そのため近くの酒場へ行き、まだ日が高い時間から酒盛りを始めていた。
「思えば遠くへ来たもんだ」
「どうしたんすかアニキ、急にタソガレちゃって」
今日は日差しも強くなく、開放的な酒場には爽やかな潮風が吹き抜けている。
穏やかな夏の終わりの午後ではあるが、当のグレアムは浮かない顔をしていた。
「いや……俺たちはもっと、デカいことができるもんだと思っていたんだが」
取り敢えず酔えればいいので、度数が強いだけの安酒がどんどん消費されていっていたところだ。
子分たちが楽しく飲んでいる横で、グレアムは退屈そうにボヤく。
「まあ今でも、元と比べりゃ上等じゃないすか?」
「そうっすよ。ここなら食いっぱぐれることはないんだし」
漁港でもあるので、真面目に働けば漁師からのお裾分けや賄いに期待できる。
それに昨今の不景気もヨトゥン伯爵領には関係無く、輸出で大儲けしている。
食料難のご時世にあっても売り捌けるほど潤沢な食料があるのだから、生活は安定したものだった。

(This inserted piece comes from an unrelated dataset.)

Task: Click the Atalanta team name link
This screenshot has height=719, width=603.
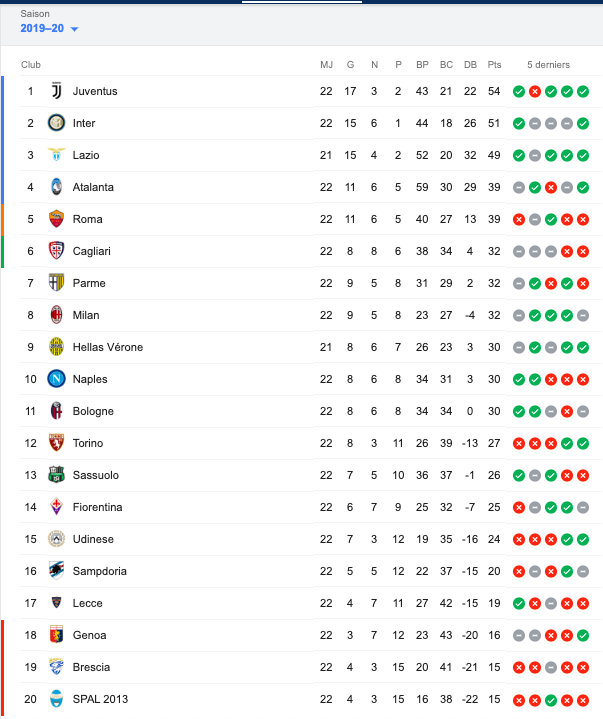Action: click(x=93, y=187)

しかしこの安定した仕事は、グレアムが思い描いた未来図とは全く異なるものだ。
「安定した生活か。それは分かるけどな……」
一攫千金で貧乏から脱出。
大きな仕事で一山当てて、人生逆転。
そんな思考回路で地元を飛び出してきたのだから、小さくまとまっている現状には、少しばかり嫌気が差していた。
「はぁ……どっかに大きなモンはねぇかな」
「大きなものって?」
「チャンスっていうのか。人生変えられるほどの何かだよ」
子分たちは顔を見合わせたが、大きな事業に絡むなら元手が必要だ。
全員の貯金を合わせても微々たるもので、少し豪勢な宴ができる程度の手持ちしか無い。ほぼ文無しの彼らに機会など与えられるはずがなかった。
本来であればただの愚痴で話は終わっただろうが、しかし、ここで転機が訪れる。
「なんだぁ? いい若者が、昼間っから辛気臭いツラしやがって」
「んだテメェ」
気づけば飲んだくれているグレアムの頭上に、浅黒い肌をした船員が顔を覗かせた。
頭には大きめの帽子を被り、右目に黒の眼帯をした男で――見た目は海賊だ。
「おいおい、海賊じゃねぇか」
「すげぇ、初めて見たわ」
下っ端には着られない良質な仕立てをした、光沢のある黒い服。そして刺繍の入った赤いマントを纏う男は、海賊船の船長としか見えなかった。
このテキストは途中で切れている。